Tuesday, November 26, 2013


admitting it for the

Monday, November 25, 2013


We're in the same building as some United Nation commission, or maybe two; I get on the elevator and there are elegantly dressed people from all the corners of the globe, speaking their prim English as a second language, some wearing vaguely tribal clothes, carrying briefcases, badges hanging from their belts or necks.

This morning a slender black man with a mustache stepped on after me, then a dark-haired white man just as the doors began to close.

"Good weekend?" the first man asked. Obligatorially. Tediously.


"Good weekend?"

"Oh! Oh yeah. Yeah. Better than today."


"Yeah," he went on, sighing. "Russians."


"You know how they—"

"Yeah. Yeah."

"They want things, you know."


"Everything has to be just—" Here he made a little gesture with his finger, drawing an imaginary line. He rolled his eyes.

"I know! I know." A knowing shake of the head.

"Yeah, so. Russians."

Just then the doors opened for me on the 16th floor.

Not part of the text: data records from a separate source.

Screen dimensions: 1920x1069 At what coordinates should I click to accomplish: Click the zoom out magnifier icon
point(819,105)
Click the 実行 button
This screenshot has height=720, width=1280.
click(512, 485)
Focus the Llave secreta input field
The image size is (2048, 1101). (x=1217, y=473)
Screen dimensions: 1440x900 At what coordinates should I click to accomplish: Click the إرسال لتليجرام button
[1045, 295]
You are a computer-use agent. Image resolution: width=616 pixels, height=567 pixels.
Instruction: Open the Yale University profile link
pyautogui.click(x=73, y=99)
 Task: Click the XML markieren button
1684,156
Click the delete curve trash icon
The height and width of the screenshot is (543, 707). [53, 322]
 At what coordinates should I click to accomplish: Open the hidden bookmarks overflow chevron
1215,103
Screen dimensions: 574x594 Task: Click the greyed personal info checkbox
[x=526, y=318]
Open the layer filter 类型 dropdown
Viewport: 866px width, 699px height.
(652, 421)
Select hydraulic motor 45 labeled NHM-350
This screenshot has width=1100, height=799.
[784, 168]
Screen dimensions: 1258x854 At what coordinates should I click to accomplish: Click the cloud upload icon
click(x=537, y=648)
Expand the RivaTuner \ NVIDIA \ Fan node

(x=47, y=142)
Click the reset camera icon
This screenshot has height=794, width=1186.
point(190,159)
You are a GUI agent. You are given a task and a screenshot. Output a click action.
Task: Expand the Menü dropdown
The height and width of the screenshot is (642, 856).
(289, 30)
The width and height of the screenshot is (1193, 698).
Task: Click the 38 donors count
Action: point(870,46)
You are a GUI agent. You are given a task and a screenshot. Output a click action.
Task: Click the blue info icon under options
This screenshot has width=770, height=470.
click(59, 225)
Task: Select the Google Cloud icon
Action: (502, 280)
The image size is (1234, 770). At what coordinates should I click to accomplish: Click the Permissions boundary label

Thursday, November 21, 2013


He was right. They turned on us.

Wednesday, November 20, 2013

We were all trying to get on the train after work. A short, older woman, a little crazy looking, stood beside me in the throng. Neither of us made it.

"Fuck it!" she growled as she turned away.

I gave her a look, a little double take, like: Come on. It's just a fucking train.

"Fuck you!" she said.

Tuesday, November 19, 2013


farther afield, Colleen

Friday, November 15, 2013


"In Germany I am not that tall," Johanna said.

Thursday, November 14, 2013


affectionately on the chin

Friday, November 08, 2013

Strange scenes in the subway. In a corridor at Bryant Park, a large black woman, with the bearing of a weightlifter, selling plastic knickknacks. On the other side, farther down: a beggar mother in rags, nursing. The vendor was working over her mark, a short, Hispanic man. “You want yo-yo? You want yo-yo? You want yo-yo?” she taunted, illustrating with brusque tosses of the toy. “You wanna jacka lan’ern?”

The baby spat out its mother’s nipple and cried. There it was: big, brown, glistening in the sick, fluorescent light.

A few days later I got on the 7 after work, found a corner seat where I hoped to rest my head against the glass. A woman walked up and politely asked if she could have the inside seat. Sure, I said. Of course. She sat down, turned away, and promptly began to sob. She’d sniffle and snort sometimes, like criers do—making funny sounds in the midst of grief. Then she’d start again. Finally around Broadway-Lafayette she stopped.


I won't blame Nick. I don't blame Nick.